After the passing of Maggie and her brother Gatsby, the Brumfields have six dogs that were deemed unadoptable and the group relies upon fosters to help determine the dogs’ temperament and prepare them for a loving fur-ever family.

“Fosters need to be unconditionally loving and full of flexibility because some of these dogs have never been pets before, so you have to be prepared to work with them,” Brumfield said. “When I first got Maggie, she had some behavior issues we had to work through together, but she loved fiercely and was passionate. We were inspired by her journey, and we wanted to give other dogs the same opportunities through this rescue.”

It hasn’t always been easy, though.

“We started off not having a clue and making plenty of mistakes, but we’ve lived and learned while keeping the best interest of the dogs at the forefront to become an amazing team,” she said. “Most rescues fizzle out through burnout, financial strain and such. And rescue is always going to be stressful, but we’ve tried to eliminate as much of that as possible with a team where everyone has their forte and runs with it.”

Brumfield took a one-year hiatus from teaching to get the rescue group organized, but now balances two full-time jobs that have her heart: teaching Spanish at Hunt High School and serving as president of the Maggie Society.
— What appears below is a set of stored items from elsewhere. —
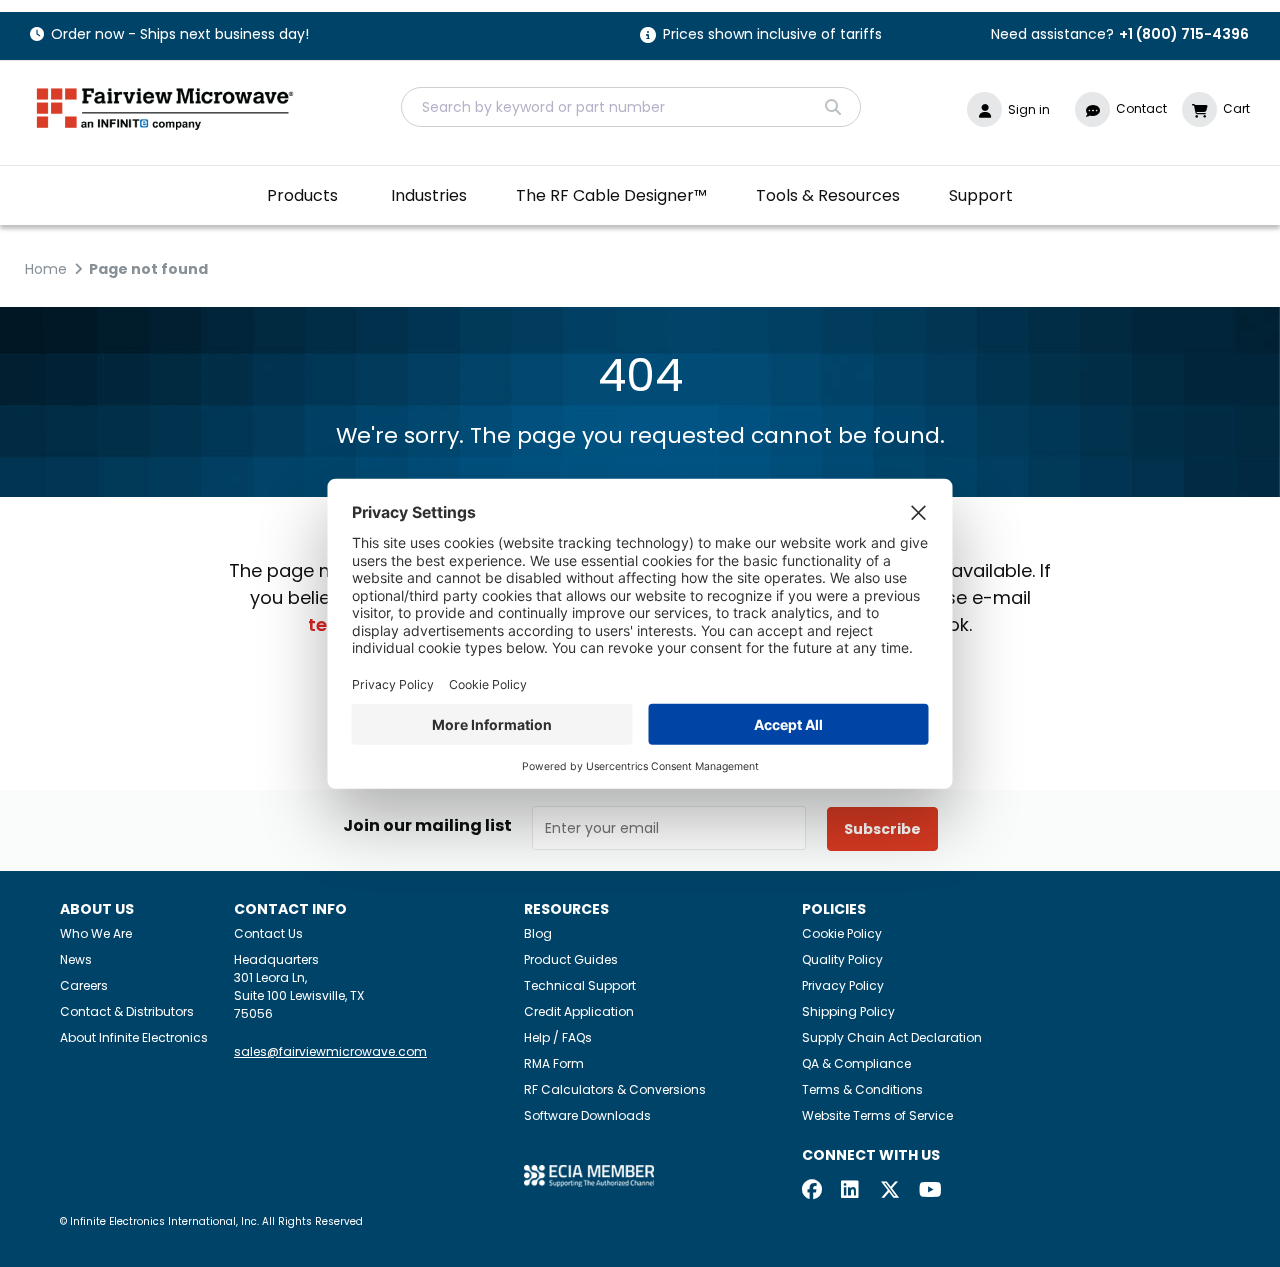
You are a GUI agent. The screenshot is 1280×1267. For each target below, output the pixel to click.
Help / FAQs (558, 1037)
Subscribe (882, 829)
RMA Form (554, 1063)
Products (302, 195)
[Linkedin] (851, 1191)
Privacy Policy (843, 985)
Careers (84, 985)
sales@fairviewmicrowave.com (330, 1051)
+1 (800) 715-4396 (1184, 34)
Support (981, 195)
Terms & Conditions (862, 1089)
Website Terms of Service (877, 1115)
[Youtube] (929, 1191)
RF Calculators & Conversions (615, 1089)
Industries (429, 195)
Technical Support (580, 985)
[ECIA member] (589, 1175)
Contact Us (268, 933)
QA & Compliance (856, 1063)
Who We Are (96, 933)
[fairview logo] (165, 106)
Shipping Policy (848, 1011)
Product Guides (571, 959)
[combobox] (631, 107)
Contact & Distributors (127, 1011)
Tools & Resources (828, 195)
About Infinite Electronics (134, 1037)
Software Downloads (587, 1115)
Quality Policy (842, 959)
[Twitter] (890, 1191)
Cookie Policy (842, 933)
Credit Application (579, 1011)
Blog (538, 933)
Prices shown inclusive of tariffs (772, 35)
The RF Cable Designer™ (611, 195)
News (76, 959)
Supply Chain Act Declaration (892, 1037)
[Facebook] (812, 1191)
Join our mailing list (427, 826)
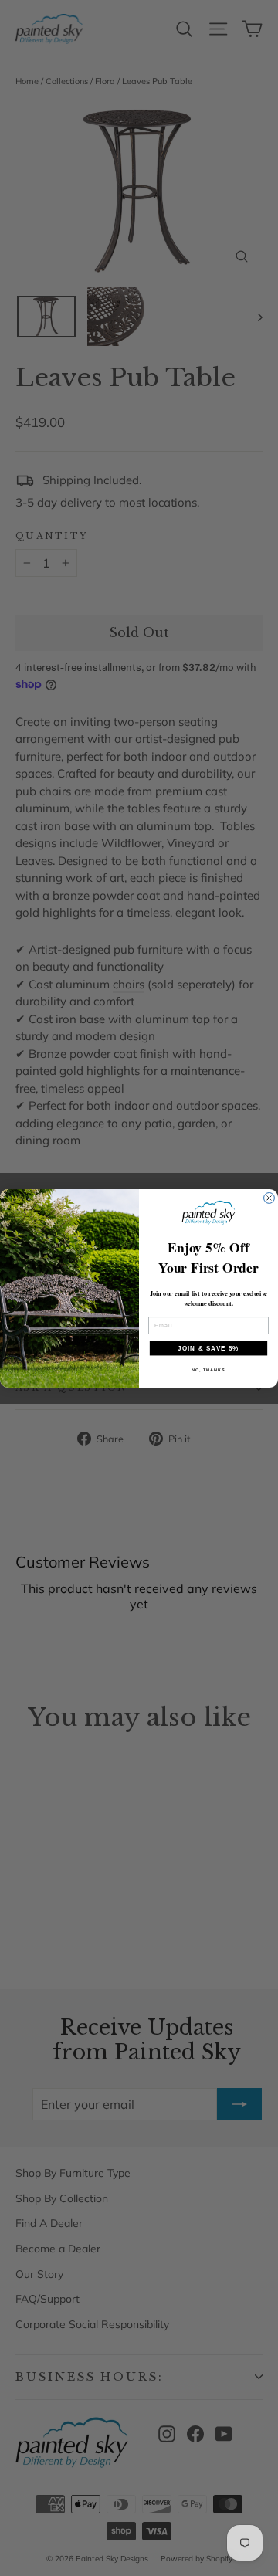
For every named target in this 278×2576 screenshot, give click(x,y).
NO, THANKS (208, 1369)
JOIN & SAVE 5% (208, 1347)
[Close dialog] (269, 1197)
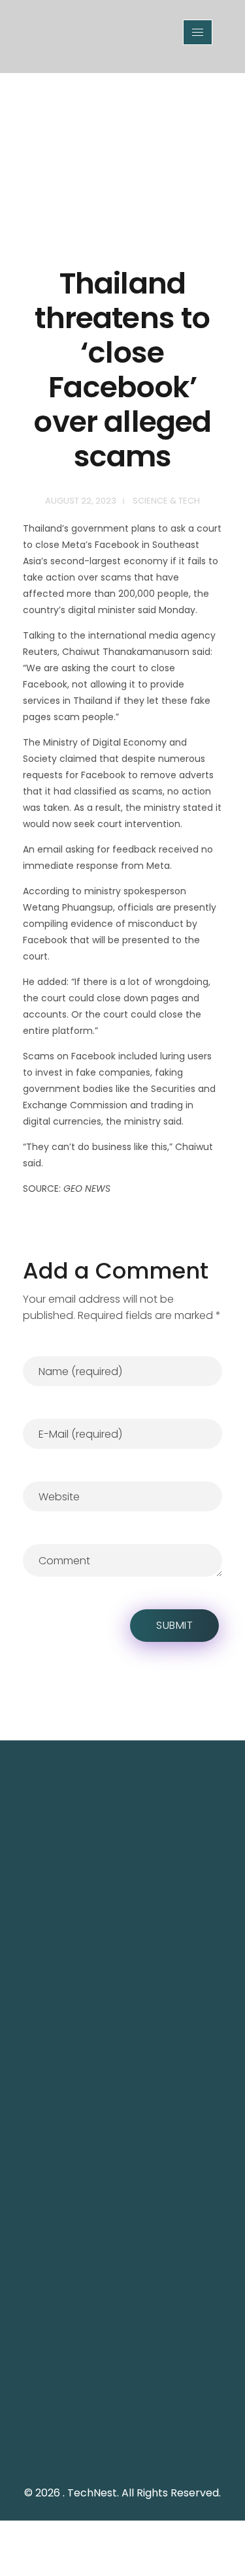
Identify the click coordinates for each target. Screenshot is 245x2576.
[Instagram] (123, 2449)
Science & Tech (166, 500)
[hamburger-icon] (197, 32)
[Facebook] (93, 2449)
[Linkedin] (152, 2449)
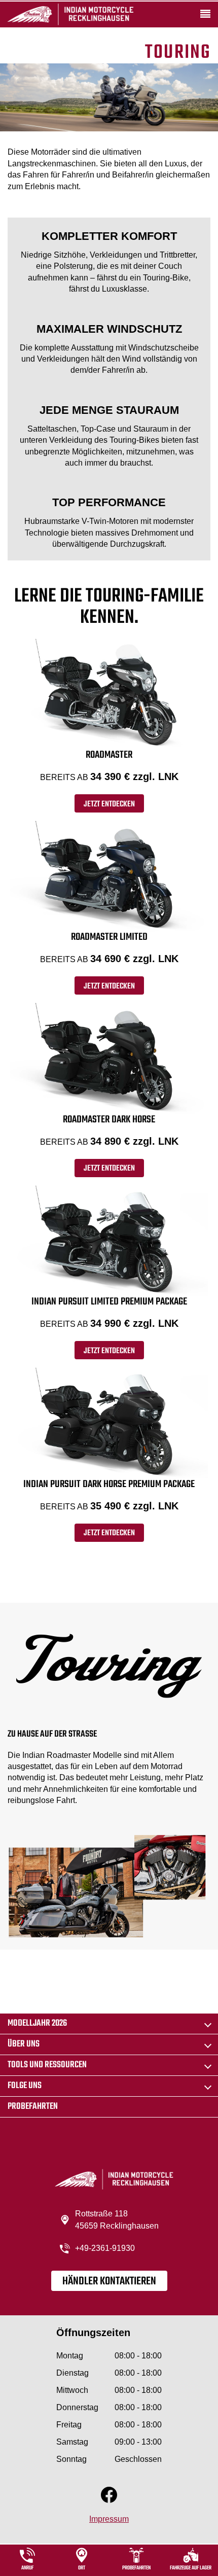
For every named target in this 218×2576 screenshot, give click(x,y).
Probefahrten (33, 2106)
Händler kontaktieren (109, 2281)
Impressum (109, 2519)
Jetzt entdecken (109, 804)
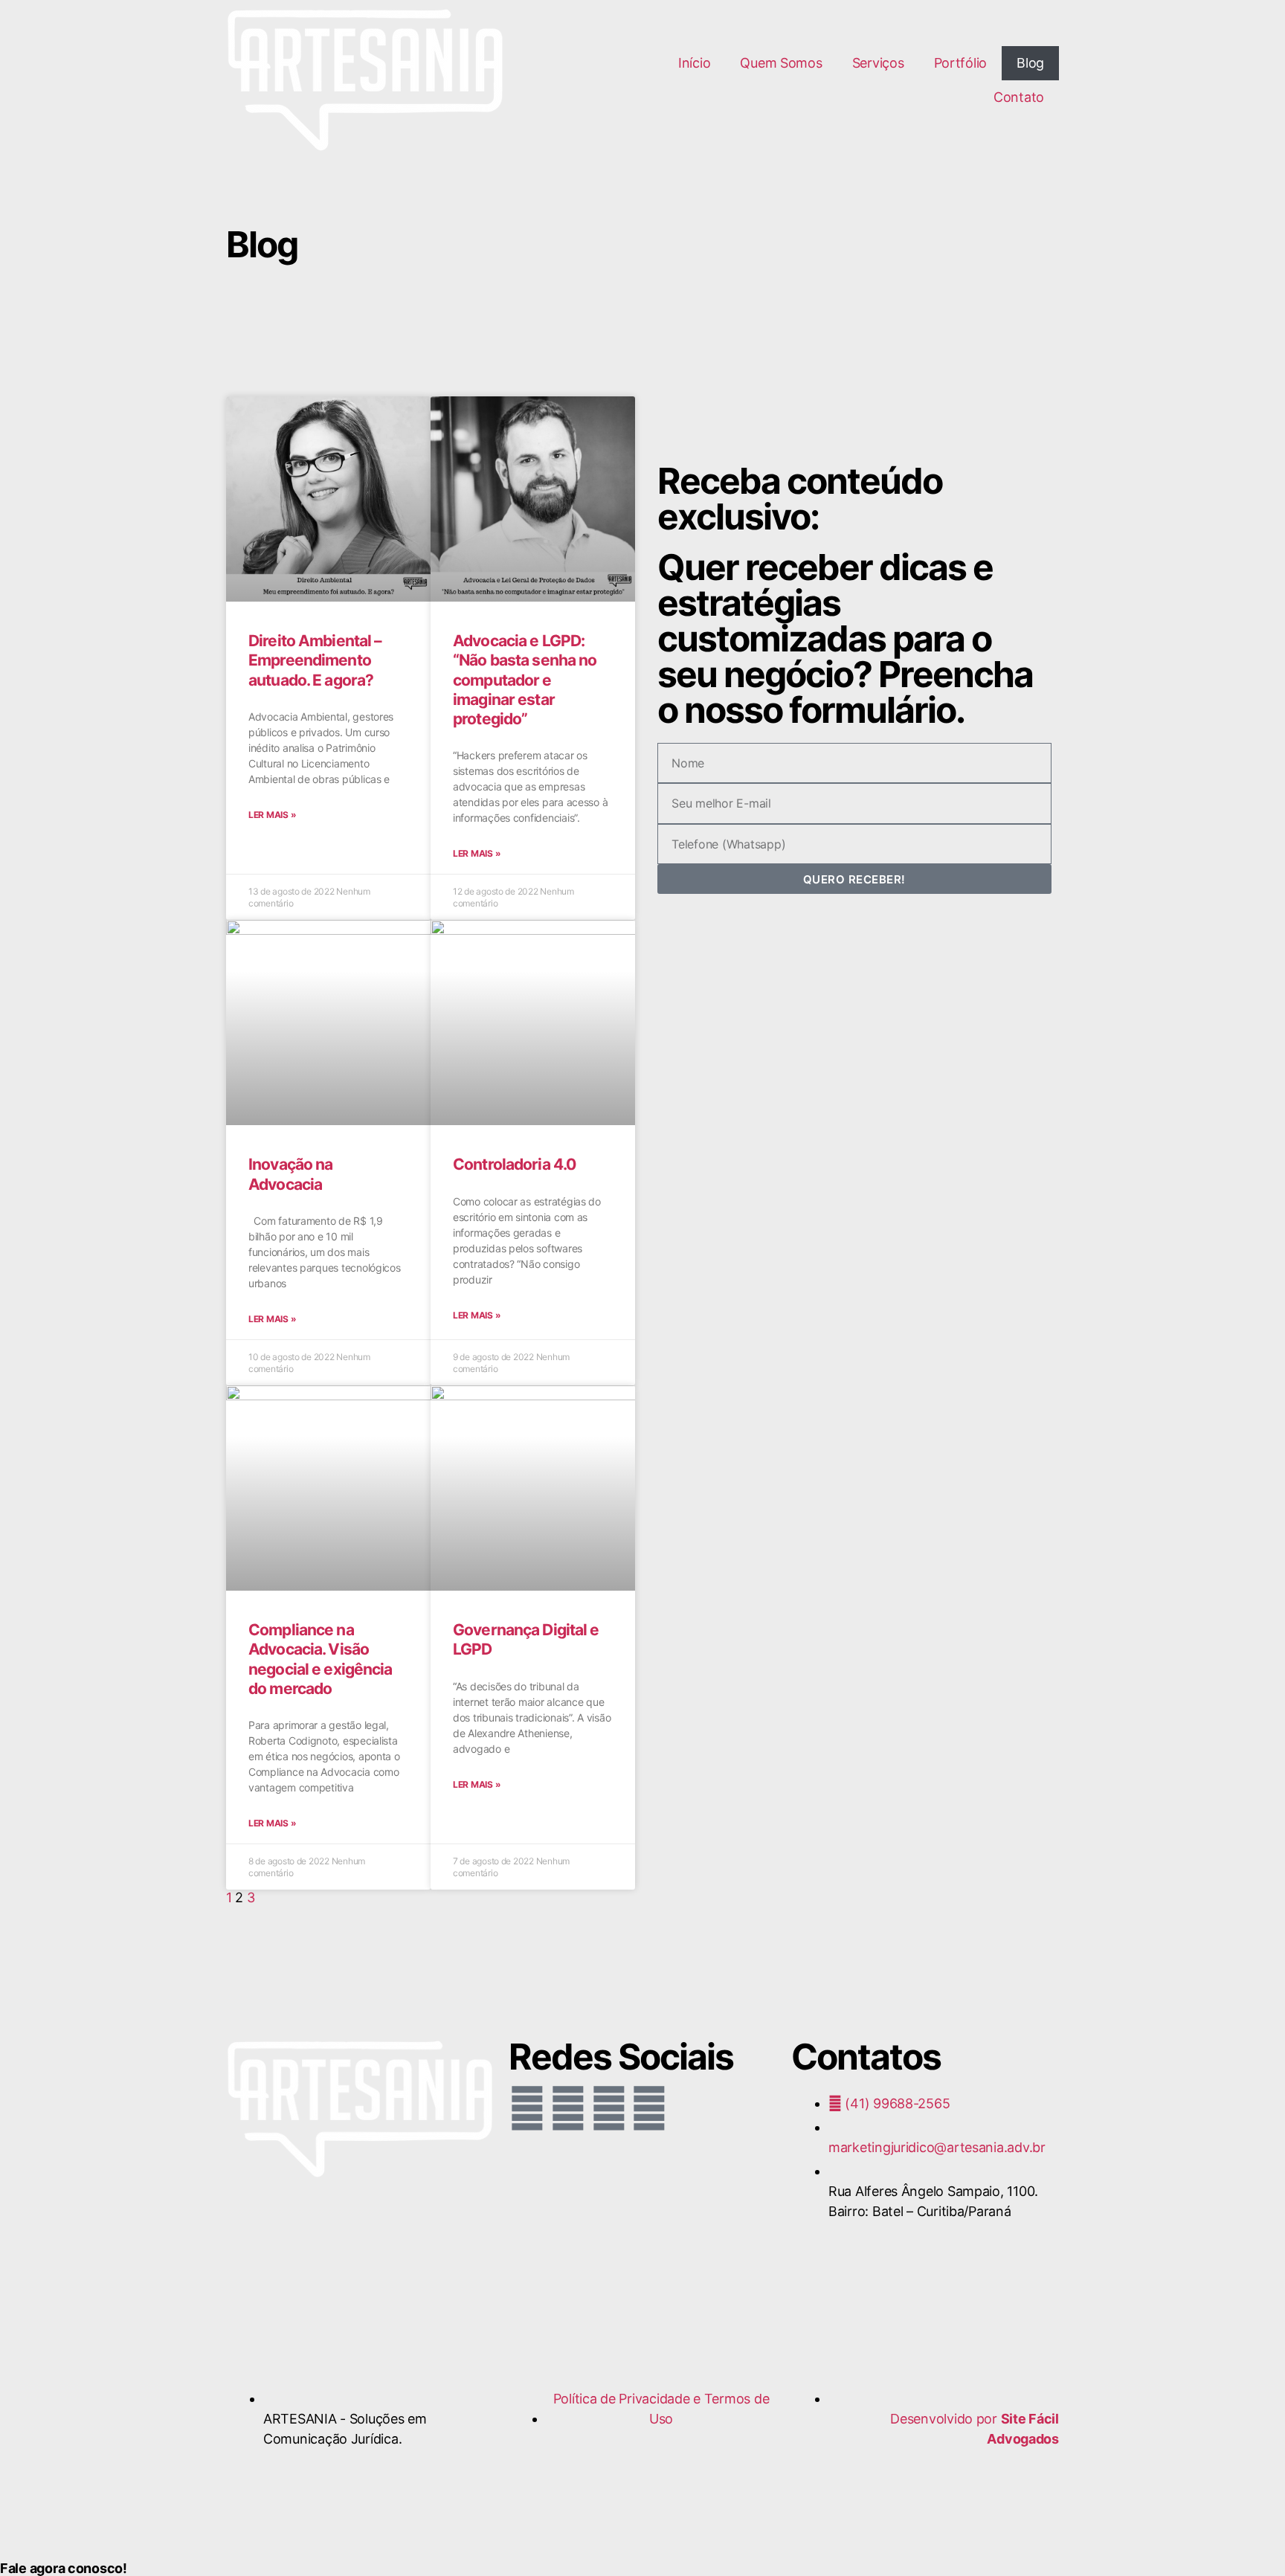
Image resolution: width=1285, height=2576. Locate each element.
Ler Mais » (272, 814)
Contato (1018, 97)
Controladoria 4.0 (514, 1164)
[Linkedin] (649, 2108)
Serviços (878, 63)
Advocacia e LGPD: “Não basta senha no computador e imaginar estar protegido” (524, 679)
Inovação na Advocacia (290, 1174)
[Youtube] (608, 2108)
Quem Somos (781, 63)
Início (694, 63)
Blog (1030, 63)
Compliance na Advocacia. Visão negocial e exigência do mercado (320, 1659)
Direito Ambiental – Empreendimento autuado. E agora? (314, 660)
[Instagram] (568, 2108)
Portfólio (961, 63)
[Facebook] (527, 2108)
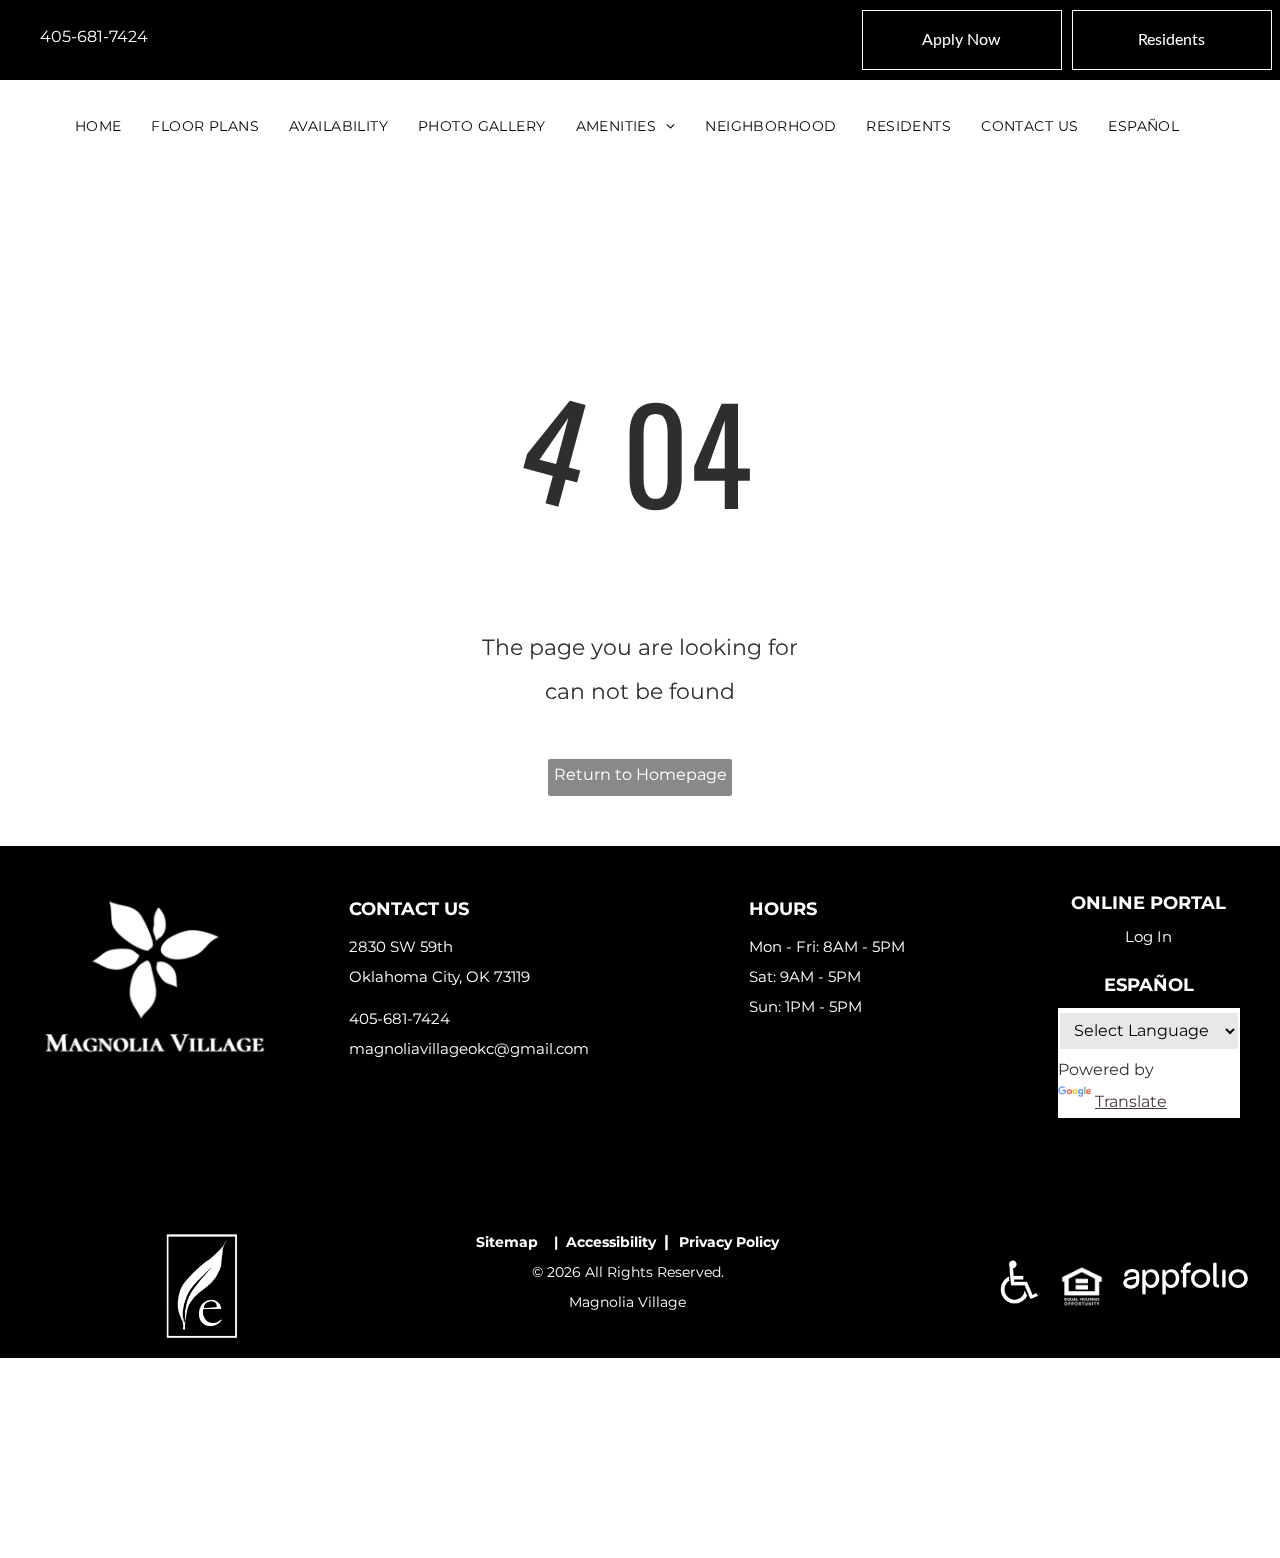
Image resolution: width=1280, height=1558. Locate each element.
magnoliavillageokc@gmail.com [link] (469, 1048)
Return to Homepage (640, 774)
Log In (1148, 936)
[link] (202, 1241)
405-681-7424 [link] (94, 36)
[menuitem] (98, 126)
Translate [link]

Through it all, she said having a core group of dedicated rescuers along with loving family and friends is essential.

And while the group’s namesake has crossed the rainbow bridge, Maggie is far from forgotten.

“She was absolutely obsessed with retrieving. We had to hide her tennis balls because she’d drop them into the shower or in your lap when you were sitting around. No matter what you were doing, she would find a way to retrieve something for you,” Brumfield recalled. “After we got married, my husband was working from home and he’d set up everything on the dining room table. Maggie came over and dropped a ball for him, but he said ‘no.’ But then she jumped up on the table and just looked at him.

“She would not be ignored by anybody. She was very persistent, strong-willed and passionate.”